Le nouveau Code forestier de 2002 pose les bases d’une gestion équitable dans une perspective d’aménagement durable. Les surfaces destinées à la conservation de la biodiversité devraient être portées à 15 % du territoire national. Une révision des concessions forestières attribuées de façon anarchique avant et pendant la guerre a commencé à assainir le secteur forestier. Mais, comme le souligne une étude récente « le redémarrage de multiples secteurs de l’économie, la croissance démographique et l’absence d’un processus structuré d’aménagement du territoire créent le risque que des usages incompatibles se superposent géographiquement, entrent en conflit les uns avec les autres, et mettent en danger les droits d’usage traditionnels et l’environnement » [4]. Ces préoccupations illustrent on ne peut mieux le lien entre exploitation des ressources naturelles et gestion du territoire. Les infrastructures de transport, par exemple, facilitent aussi bien des entreprises illicites que licites : en milieu forestier l’ouverture d’une route provoque bien souvent une recrudescence du braconnage.
Exploitation minière et aménagement du territoire
Depuis les débuts de l’exploitation du cuivre à Lubumbashi en 1910, l’économie congolaise est dominée par l’activité minière, l’abondance et la diversité des ressources du sous-sol continuant à étayer l’image du « scandale géologique ». Le vrai scandale réside cependant dans la pauvreté persistante sinon aggravée de la majorité des Congolais : l’indicateur de développement humain du PNUD classe la RDC au 168e rang sur 177 pays en 2005 [5].

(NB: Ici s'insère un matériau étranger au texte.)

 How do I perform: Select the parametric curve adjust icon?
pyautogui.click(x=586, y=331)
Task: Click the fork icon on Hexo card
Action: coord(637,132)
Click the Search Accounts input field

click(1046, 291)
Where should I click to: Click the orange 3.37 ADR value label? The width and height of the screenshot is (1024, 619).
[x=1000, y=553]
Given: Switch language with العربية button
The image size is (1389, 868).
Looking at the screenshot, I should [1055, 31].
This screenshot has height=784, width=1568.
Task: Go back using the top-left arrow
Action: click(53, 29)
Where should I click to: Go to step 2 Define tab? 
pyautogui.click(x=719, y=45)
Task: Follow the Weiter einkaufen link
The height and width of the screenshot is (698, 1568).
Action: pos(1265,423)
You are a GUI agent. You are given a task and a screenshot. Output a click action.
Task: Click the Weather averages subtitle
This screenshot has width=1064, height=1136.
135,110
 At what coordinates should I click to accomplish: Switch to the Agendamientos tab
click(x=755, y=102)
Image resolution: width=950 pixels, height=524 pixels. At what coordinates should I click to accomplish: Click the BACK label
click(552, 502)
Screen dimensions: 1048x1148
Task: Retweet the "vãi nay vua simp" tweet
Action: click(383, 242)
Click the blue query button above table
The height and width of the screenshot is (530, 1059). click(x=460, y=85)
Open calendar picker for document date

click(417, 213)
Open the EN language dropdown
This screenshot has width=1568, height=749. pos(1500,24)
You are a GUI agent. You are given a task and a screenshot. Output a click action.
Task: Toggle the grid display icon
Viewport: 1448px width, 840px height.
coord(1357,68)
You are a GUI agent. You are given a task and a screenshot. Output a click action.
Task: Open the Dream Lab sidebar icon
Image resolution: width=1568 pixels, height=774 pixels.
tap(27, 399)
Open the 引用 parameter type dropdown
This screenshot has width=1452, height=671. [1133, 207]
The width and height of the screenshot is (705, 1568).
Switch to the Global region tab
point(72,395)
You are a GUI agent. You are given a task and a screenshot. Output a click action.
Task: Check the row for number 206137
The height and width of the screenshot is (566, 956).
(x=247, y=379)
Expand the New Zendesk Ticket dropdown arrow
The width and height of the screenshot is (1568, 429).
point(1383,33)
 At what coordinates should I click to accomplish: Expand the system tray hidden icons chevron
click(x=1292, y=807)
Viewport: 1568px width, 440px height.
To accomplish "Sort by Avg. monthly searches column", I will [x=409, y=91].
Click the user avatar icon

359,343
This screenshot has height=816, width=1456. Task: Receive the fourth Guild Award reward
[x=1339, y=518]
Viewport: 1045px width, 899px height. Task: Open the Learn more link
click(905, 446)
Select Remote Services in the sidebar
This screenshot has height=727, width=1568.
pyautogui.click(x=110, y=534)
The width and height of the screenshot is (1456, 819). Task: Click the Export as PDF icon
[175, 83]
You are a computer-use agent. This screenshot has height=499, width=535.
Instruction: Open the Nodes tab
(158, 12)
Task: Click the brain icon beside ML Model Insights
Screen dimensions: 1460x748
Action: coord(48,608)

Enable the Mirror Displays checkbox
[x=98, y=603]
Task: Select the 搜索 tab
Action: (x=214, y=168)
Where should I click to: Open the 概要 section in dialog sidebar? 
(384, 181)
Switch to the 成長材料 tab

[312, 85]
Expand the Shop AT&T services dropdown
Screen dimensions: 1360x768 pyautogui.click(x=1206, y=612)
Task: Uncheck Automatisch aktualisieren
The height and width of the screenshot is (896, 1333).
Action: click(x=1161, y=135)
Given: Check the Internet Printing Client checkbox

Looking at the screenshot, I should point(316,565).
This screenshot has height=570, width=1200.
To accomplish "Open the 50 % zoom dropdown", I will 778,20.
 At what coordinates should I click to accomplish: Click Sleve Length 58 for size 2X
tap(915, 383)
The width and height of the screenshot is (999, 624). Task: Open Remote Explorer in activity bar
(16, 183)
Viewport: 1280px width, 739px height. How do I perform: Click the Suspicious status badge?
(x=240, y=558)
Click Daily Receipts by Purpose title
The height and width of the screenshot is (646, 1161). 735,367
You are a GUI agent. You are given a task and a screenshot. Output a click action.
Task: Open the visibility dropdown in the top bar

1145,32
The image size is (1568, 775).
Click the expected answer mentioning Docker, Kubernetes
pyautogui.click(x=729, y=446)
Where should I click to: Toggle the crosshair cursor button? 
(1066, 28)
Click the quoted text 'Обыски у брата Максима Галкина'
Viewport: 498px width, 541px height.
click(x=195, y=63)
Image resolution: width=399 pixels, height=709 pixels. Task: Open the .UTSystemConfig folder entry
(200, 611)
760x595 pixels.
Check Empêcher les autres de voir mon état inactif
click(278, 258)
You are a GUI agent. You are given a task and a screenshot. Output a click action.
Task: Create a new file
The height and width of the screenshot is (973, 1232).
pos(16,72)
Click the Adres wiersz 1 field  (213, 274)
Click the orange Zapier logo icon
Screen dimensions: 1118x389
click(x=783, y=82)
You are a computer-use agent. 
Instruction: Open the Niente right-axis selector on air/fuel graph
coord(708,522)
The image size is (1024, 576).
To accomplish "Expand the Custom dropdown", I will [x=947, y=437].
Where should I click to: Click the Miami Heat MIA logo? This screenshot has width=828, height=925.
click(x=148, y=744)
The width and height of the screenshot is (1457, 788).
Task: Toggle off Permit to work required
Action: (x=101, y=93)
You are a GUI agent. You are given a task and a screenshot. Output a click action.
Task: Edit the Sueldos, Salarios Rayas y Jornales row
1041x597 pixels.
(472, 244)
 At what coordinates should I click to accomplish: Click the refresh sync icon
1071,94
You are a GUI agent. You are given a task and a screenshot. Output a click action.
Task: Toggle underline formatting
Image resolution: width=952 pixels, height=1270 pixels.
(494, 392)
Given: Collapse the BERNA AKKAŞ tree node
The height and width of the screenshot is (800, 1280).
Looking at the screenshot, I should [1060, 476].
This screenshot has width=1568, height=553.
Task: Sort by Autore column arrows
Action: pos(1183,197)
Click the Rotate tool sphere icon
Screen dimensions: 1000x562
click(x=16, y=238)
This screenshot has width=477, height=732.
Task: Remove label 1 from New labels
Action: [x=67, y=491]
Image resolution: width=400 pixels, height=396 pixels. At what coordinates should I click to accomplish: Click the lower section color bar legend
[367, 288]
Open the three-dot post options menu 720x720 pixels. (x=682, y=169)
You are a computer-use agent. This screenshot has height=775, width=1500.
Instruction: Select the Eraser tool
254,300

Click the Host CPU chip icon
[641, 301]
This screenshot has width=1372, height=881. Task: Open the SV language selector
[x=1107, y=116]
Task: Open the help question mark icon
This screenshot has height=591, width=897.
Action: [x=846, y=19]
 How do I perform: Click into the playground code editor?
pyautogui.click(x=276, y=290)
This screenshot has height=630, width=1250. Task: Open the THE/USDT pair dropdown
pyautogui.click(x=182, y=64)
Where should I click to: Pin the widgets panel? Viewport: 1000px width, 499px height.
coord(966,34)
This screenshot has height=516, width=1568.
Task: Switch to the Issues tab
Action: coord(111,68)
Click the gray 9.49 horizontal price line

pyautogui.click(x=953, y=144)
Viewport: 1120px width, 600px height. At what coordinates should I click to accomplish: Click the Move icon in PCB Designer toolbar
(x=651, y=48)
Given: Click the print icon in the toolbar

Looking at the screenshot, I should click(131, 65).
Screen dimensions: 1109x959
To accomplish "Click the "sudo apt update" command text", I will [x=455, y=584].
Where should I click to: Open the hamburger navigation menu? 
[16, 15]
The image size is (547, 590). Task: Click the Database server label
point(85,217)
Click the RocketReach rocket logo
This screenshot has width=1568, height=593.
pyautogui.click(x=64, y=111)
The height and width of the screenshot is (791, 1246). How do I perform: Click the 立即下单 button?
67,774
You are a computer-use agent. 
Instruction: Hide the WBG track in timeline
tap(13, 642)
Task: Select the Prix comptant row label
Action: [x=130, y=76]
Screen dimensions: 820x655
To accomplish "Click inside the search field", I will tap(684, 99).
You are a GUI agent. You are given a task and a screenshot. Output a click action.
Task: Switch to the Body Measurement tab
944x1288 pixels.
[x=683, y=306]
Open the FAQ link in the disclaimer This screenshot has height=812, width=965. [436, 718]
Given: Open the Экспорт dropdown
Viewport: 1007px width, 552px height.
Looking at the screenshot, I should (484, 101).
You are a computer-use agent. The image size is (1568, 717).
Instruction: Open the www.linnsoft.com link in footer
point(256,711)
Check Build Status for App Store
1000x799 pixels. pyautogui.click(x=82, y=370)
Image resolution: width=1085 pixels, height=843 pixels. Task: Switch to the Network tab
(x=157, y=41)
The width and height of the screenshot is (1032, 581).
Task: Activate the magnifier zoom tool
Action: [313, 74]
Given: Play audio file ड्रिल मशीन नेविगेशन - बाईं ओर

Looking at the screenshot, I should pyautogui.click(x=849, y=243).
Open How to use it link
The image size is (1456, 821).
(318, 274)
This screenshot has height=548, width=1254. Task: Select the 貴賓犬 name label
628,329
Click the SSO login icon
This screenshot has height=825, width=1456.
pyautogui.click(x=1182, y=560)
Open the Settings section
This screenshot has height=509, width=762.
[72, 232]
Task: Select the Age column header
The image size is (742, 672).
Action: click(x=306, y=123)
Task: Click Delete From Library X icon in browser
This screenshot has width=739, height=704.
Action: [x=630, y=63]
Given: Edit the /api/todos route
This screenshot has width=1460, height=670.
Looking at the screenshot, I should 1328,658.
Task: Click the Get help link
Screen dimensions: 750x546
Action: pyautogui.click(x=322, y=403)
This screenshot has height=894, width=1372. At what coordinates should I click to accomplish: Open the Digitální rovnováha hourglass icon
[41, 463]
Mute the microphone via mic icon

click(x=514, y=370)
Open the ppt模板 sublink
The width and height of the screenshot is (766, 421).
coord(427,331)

Les activités extractives, par les ressources fiscales qu’elles génèrent, occupent une position centrale dans la mise en œuvre de la décentralisation. Elles concernent aussi directement l’aménagement du territoire puisque la production, entièrement destinée à l’exportation, est tributaire de l’offre de transport. Celle-ci varie selon la nature du produit. Les produits à haute valeur spécifique (diamant, or) supportent le coût du transport aérien. Les groupes internationaux comme De Beers ont toujours trouvé des relais locaux pour l’expédition des diamants dont Mbuji Mayi est une plaque tournante. Quant au coltan (colombo-tantalite) du Kivu, des avions petits porteurs suffisent pour le faire transiter par le Rwanda. Tout cela ne représente en réalité que des activités enclavées sans effets sur les aménagements locaux.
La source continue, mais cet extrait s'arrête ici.